— Не беспокойтесь, мой повелитель, сиятельный шауки слишком близко к сердцу воспринял провал своего племянника на арене, и слухи эти для меня не новость. Ну разумеется, нет. Фаиз влюблен в девушку. Прекрасную девушку, и рожденную в Алмаре, но о взаимности там говорить не приходится.
— Вот как, — краем губ улыбнулся Селим Тринадцатый. — Так он желает взаимности?..
— Он желает невозможного! — сухо отрезал шафи. И, опомнившись, пристыженно опустил плечи: — Простите, мой повелитель. Боюсь, Фаиз своим глупым упрямством слишком огорчил меня, но ничего, уж как-нибудь разберемся и с этим — не он первый, не он последний! Вчера он просил меня позволить ему вернуться в Хизам, и я думаю, в этом есть смысл. Пускай едет. Оплачет отца, займется делами, а там, глядишь, и страсти поутихнут. В конце концов, ему только двадцать два, с женитьбой пока можно и потерпеть.

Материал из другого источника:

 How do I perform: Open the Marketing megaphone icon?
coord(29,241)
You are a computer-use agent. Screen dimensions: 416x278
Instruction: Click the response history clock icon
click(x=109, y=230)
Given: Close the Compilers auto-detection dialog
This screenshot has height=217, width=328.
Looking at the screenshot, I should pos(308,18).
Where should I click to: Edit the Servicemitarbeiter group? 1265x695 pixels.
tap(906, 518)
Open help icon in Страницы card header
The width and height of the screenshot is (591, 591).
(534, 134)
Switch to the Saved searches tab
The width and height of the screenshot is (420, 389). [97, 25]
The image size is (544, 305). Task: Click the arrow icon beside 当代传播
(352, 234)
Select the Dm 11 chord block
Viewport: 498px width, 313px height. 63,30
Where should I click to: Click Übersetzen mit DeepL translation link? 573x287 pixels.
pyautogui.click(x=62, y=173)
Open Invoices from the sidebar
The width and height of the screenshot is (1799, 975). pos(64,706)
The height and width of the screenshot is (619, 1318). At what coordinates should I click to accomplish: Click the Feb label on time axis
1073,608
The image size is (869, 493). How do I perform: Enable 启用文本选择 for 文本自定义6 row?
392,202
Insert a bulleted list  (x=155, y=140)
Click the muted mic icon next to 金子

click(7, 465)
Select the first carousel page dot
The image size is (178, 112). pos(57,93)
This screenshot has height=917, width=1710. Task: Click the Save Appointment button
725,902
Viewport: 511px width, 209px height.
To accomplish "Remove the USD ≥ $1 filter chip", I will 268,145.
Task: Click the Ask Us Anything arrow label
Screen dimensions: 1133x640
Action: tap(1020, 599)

Он взглянул на доску и, подумав, медленно выдвинул вперед крайнюю левую фишку. Аль-маратхи довольно сощурился и в один ход зажал ее своей в тупике.
— Однако, ты меня заинтриговал, Мурад, — выпрямляясь, проговорил он. — Шахри ан Фарайя в нынешнем своем статусе — завидная партия. Что за девушка могла привести его в такое отчаяние? И чем он вдруг не поглянулся ее отцу?
— До отца дело не дошло, мой повелитель, — нехотя отозвался шафи, — и не дойдет, я надеюсь. Может, Фаиз и впрямь хорошая партия, но, увы, замахнулся он слишком уж высоко.
— Так на кого же, Мурад?
— Право, мой повелитель, мне не хотелось бы…
— Мурад! — сдвинул брови светлейший. — Ты же знаешь, как я не люблю, когда ты начинаешь вилять! Твоего ученика здесь нет — так назови хотя бы имя!
Шафи, напустив на себя виноватый вид, немедленно рассыпался в извинениях, потянул еще с пару минут и, всё-таки сдавшись, скорбно признался, что в неизбывных страданиях шахри ан Фарайя повинна принцесса Ашхен. Та случайная встреча в ложе на главной арене… Взгляд прекрасных глаз принцессы, поразивший несчастного в самое сердце… Ее чарующий голос… Все мы знаем, как это бывает!..
— Но поверьте, мой повелитель, — в финале своей исповеди добавил Мурад ан Махшуд, — Фаиз не доставит вам неудобств. Я завтра же отошлю его в Хизам, подальше от Дворцового холма, и, полагаю, со временем всё образуется.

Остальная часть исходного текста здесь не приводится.